Mario do you find any specific wool pad works better with the Flex? I have a LC Purple foamed one I'll be trying out today and comparing to the Chemical Guys Optical MF system - just wondering if you find that only spefici versions work or that actually any wool pad will

Thanks


----------



## Griffiths Detailing

I bought a Rupes a month ago, It lasted 2 cars then was broke. I thought it felt very poor quality


----------



## stangalang

This is great mario thank you. And interesting about the wool pads. I have been sent the new car pro wool ring, it will fit the flex, might give this a try as the wool fibres arevdesigned to stand on end, much like surbuf etc pads. This could work very well with the forced rotation of the 3401!


----------



## whitesnake

Great!!


----------



## Eurogloss

Bond said:


> Mario do you find any specific wool pad works better with the Flex?
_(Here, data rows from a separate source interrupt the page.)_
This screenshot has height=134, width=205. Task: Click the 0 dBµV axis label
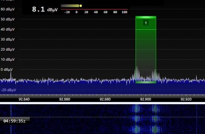coord(7,70)
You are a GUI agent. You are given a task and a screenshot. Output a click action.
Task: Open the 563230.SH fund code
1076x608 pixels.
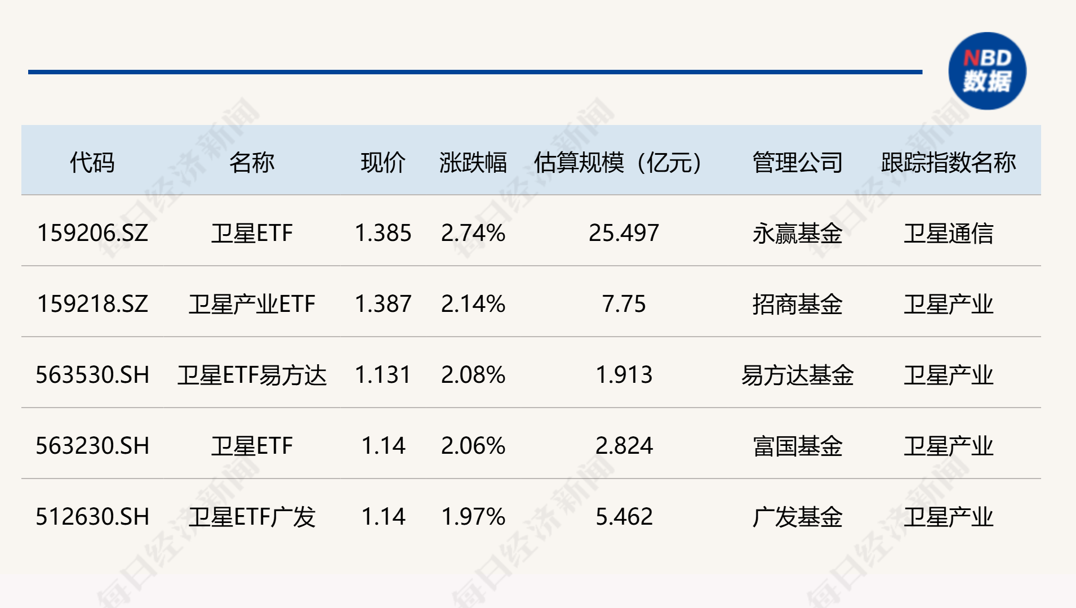click(92, 446)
I have a LC Purple foamed one I'll be trying out today and comparing to the Chemical Guys Optical MF system - just wondering if you find that only spefici versions work or that actually any wool pad will
> 
> Thanks


*To answer your question yes, specific wool pads will work quicker and better at removing paint defects .

The Lake Country Purple Wool will work better on specific paint types it won't as quick on Cermics as other wool pads do.
For instance I have been testing this Black Wool pad from http://www.3dproducts.com/Black-Lambswool-pad.html

Which cuts quicker than LC Purple Foamed Wool Pad and is excellent in removing deep scratches from scratch resistant nano ceramic nano paints .
It works really well with the Flex XC 3401 VRG as well as the Flex PE 14-2-15- Rotary however, for some reason it works quicker with the Flex XC 3401 VRG Forced Rotation Dual Action Polisher.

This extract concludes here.